The tanzu app autoscale command includes an interactive mode. When you run tanzu app autoscale <APP-NAME>, the command prompts you to provide a new value for each configurable autoscaling option.

  1. Ensure that your Project and Space are set correctly by running:

    tanzu project use PROJECT-NAME
    tanzu space use SPACE-NAME
    
  2. To activate horizontal autoscaling, run the tanzu app autoscale command with the --max option and at least one autoscaling option. After setting --max, you don’t need to specify it again when updating the autoscaling configuration unless you want to change the maximum number of instances. For example, you can run:

    tanzu app autoscale <APP-NAME> --max=10 --cpu-average-value=200m
    

    Where <APP-NAME> is the ContainerApp name of your application.

  3. You can make multiple changes at the same time. For example, to remove an existing autoscaling threshold and add a different one, run:

    tanzu app autoscale <APP-NAME> --cpu-average-value- --memory-utilization=90%
    

    This example removes the CPU average use threshold that was previously configured and replaces it with a CPU utilization threshold. Remember that you must have at least one threshold configured at all times. The CLI enforces a valid configuration, so you don’t need to worry about making a mistake.

    By using these CLI options you can edit, add, and remove the different possible scaling thresholds and the scaling bounds.

  4. View the autoscaling configuration and current metric values by running:

    tanzu app get <APP-NAME>
    

Fix horizontal autoscaling errors

Tanzu Platform makes it as easy as possible to avoid issues with the configuration of horizontal autoscaling. However, it is still possible in rare cases to have autoscaling errors, such as when manually modifying resources.

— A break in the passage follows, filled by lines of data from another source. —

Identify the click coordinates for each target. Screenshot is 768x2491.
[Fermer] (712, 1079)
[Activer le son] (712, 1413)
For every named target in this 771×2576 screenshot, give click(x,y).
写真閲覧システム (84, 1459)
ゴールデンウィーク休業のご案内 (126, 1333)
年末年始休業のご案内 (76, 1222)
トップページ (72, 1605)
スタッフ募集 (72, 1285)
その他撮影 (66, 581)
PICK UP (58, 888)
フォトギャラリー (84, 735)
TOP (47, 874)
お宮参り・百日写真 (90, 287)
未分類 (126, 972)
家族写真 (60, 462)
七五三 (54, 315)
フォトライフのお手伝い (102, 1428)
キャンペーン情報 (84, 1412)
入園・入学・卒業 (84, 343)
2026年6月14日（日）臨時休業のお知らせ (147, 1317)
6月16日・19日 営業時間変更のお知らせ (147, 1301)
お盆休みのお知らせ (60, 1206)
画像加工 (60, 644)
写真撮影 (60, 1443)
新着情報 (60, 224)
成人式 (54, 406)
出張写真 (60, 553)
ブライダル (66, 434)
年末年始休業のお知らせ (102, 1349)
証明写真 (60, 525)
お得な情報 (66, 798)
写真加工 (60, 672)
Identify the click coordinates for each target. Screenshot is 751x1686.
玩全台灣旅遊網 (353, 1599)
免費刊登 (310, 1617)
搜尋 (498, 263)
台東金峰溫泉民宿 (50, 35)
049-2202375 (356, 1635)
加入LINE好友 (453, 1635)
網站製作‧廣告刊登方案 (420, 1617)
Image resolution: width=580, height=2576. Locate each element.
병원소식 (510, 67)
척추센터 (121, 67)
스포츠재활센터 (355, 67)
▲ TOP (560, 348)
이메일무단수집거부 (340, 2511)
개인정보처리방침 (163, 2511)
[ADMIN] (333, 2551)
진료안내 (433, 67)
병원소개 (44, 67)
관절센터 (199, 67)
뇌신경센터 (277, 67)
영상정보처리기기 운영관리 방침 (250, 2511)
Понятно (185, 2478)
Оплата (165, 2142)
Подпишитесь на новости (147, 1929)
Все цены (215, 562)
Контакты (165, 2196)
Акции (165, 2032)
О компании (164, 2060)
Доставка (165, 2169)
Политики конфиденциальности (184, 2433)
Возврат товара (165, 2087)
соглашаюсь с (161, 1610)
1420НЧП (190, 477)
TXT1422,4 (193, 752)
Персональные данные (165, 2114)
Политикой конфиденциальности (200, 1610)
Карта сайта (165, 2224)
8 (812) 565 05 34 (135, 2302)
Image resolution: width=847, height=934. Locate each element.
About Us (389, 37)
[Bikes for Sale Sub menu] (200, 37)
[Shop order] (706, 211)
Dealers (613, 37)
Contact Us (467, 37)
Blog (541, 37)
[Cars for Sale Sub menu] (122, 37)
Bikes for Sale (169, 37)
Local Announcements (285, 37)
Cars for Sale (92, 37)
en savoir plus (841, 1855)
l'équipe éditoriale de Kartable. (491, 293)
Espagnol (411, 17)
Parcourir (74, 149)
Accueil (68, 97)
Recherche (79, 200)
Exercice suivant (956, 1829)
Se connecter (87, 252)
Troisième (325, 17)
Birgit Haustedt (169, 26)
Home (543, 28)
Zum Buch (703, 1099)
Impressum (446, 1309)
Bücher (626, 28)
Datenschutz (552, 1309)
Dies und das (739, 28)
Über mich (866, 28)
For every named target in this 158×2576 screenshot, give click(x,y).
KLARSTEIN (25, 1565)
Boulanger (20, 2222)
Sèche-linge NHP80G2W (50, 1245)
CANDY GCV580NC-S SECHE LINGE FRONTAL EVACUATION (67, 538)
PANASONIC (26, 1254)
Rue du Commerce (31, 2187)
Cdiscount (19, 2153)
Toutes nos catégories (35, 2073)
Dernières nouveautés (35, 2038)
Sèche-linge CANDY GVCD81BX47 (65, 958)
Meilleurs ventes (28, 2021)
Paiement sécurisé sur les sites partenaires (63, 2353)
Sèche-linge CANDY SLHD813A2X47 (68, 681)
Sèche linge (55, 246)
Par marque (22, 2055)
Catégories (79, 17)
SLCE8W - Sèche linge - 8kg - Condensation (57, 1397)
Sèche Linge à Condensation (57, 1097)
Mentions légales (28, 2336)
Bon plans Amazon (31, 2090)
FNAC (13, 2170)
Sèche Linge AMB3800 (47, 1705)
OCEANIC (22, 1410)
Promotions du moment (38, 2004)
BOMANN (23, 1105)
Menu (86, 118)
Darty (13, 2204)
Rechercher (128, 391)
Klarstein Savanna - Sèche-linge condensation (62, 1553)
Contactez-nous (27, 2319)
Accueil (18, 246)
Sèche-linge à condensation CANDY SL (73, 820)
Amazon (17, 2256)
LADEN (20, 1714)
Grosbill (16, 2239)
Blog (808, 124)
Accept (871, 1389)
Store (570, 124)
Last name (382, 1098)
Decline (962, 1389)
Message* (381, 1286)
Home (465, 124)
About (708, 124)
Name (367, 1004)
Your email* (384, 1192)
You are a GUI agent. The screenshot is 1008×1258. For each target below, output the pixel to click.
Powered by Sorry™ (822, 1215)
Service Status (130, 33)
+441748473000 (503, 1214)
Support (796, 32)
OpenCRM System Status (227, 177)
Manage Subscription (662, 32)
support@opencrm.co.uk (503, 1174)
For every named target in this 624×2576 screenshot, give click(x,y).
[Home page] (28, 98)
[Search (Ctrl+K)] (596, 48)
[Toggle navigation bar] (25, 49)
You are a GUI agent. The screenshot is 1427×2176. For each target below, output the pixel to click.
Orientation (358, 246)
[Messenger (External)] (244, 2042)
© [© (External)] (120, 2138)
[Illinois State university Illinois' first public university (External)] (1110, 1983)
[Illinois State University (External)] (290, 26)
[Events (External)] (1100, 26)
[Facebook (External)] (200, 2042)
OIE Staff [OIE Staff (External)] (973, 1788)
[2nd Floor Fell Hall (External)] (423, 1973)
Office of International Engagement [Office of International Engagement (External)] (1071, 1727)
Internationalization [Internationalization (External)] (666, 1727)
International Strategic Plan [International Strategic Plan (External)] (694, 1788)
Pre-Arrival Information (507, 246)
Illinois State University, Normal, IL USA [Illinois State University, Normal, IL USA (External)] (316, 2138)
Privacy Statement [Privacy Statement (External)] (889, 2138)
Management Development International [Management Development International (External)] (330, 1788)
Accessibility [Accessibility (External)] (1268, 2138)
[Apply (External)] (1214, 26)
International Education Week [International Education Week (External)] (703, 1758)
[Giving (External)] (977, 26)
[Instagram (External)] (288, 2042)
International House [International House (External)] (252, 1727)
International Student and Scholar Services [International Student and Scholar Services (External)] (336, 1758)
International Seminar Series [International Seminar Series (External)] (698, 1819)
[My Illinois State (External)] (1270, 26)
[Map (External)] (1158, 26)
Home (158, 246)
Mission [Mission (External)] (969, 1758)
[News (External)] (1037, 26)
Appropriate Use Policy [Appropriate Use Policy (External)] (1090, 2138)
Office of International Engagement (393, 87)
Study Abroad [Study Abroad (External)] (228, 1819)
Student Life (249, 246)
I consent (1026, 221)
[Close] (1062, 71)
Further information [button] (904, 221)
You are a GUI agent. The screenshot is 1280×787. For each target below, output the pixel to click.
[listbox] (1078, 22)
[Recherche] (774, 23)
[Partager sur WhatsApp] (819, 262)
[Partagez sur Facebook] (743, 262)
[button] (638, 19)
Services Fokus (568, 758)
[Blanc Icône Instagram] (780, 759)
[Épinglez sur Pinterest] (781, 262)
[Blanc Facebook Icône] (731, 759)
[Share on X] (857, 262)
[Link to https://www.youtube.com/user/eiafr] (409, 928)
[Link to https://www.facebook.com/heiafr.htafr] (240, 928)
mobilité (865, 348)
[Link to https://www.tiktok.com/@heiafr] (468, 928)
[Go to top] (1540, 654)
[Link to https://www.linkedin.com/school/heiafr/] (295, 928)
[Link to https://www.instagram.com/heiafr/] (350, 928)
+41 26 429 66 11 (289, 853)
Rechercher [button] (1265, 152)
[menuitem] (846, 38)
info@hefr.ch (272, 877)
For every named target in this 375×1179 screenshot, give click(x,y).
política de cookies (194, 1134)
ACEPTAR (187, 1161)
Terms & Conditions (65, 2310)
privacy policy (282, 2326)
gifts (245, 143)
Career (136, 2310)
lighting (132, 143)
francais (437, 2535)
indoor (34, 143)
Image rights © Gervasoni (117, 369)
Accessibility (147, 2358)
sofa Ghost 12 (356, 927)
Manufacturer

The tanzu app list command highlights applications that have autoscaling errors and guides you to the tanzu app get <APP-NAME> command.

When autoscaling is active for an app, the tanzu app get <APP-NAME> shows a section titled Autoscaling Details with a Status subsection. If there are autoscaling errors, the Status subsection shows the details of the errors to guide you on how to fix the errors.

Deactivate horizontal autoscaling

Horizontal autoscaling can be deactivated at any time by manually setting the number of instances an application can have.

To deactivate horizontal autoscaling, see Update the application instance count.

Deactivating horizontal autoscaling forces the app to scale up or down to reach the fixed number of instances you have set.